The Fourth, Amazing Day
2/13 Reading Portions: Genesis 46; Mark 16; Job 12; Romans 16
Online Bible Audio/Readings Links (ESV)
2/13 Reading Portions: Genesis 46; Mark 16; Job 12; Romans 16
Genesis 1:14-19
And God said, “Let there be lights in the expanse of the heavens to separate the day from the night. And let them be for signs and for seasons, and for days and years, and let them be lights in the expanse of the heavens to give light upon the earth.” And it was so. And God made the two great lights—the greater light to rule the day and the lesser light to rule the night—and the stars. And God set them in the expanse of the heavens to give light on the earth, to rule over the day and over the night, and to separate the light from the darkness. And God saw that it was good. And there was evening and there was morning, the fourth day.
WEDNESDAY
Friday the 13th is bad luck for the superstitious, unbelieving world. It may be why unbelievers so readily acknowledge that Christ was crucified on Friday when we so adamantly preach about “Good Friday.” Yet subconsciously they won’t receive the gospel because their worldly flesh vehemently opposes the critical disconnect between our argument that the world was created in six literal days and at the same time we waffle on three literal days and nights for Christ’s burial in the tomb. Jesus Himself said,
“An evil and adulterous generation seeks for a sign, but no sign will be given to it except the sign of the prophet Jonah. For just as Jonah was three days and three nights in the belly of the great fish, so will the Son of Man be three days and three nights in the heart of the earth.” Matthew 12:39-40
Are we so arrogant in our arguments to suggest that the Creator of the heavens and the earth was now being intentionally allegorical about the most important events of history—His crucifixion and resurrection? God forbid! Now, I will explain the literal three days and nights in an article a little later today, but first, we will meditate upon Christ’s crucifixion falling upon the fourth day, Wednesday, the middle of the seven-day week, and how it is foreshadowed in the creation account.

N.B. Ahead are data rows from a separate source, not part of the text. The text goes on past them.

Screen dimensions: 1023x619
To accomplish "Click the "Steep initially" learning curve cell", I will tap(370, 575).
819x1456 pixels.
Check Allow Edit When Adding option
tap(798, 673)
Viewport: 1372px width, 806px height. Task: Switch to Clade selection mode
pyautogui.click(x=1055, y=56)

The lights in the second heavens (outer space) were placed there as foreshadowing fulfillments of the first day (Let there be light), because they are directly connected to the Center of the universe: the Lord Jesus Christ, who is “the Light of the world” (John 8:12). They were established by our triune Creator God to rule over the day and night because they were meant, He states in verse 14, for signs, Hebrew לְאֹתֹת (l’-ō-TŌT) and and for seasons, or more literally “set times” or “appointed times,” the Hebrew וּלְמְוֹעֲדִ֔ים (oo’-l’-mo-e-DEEYM). Interestingly, moediym can be literally broken down in our English as meaning “from His witnesses.” The appointed time for Christ Jesus to fulfill the promise of salvation from Genesis 3:15 would be when His feet were pinned to the cross and His heel was bruised by its piercing. When the Lord Jesus was crucified on that Wednesday…
…from the sixth hour there was darkness over all the land until the ninth hour. Matthew 27:45
That’s because the Light of the world paid a debt He did not owe, for a debt we owe and cannot possibly pay. The only light available on the earth until Christ’s witnesses proclaimed His resurrection, was from the sun, moon, and stars. The Light of the world had been crucified and buried for three days and nights, risen on Saturday at sundown, and the women, arriving at the tomb before morning light (John 20:1)—before the sun rose, while it was still dark. Christ’s light would not truly shine and overshadow the light of the sun, moon, and stars, until He, and His gospel, was proclaimed by His witnesses. Hallelujah! What a Savior!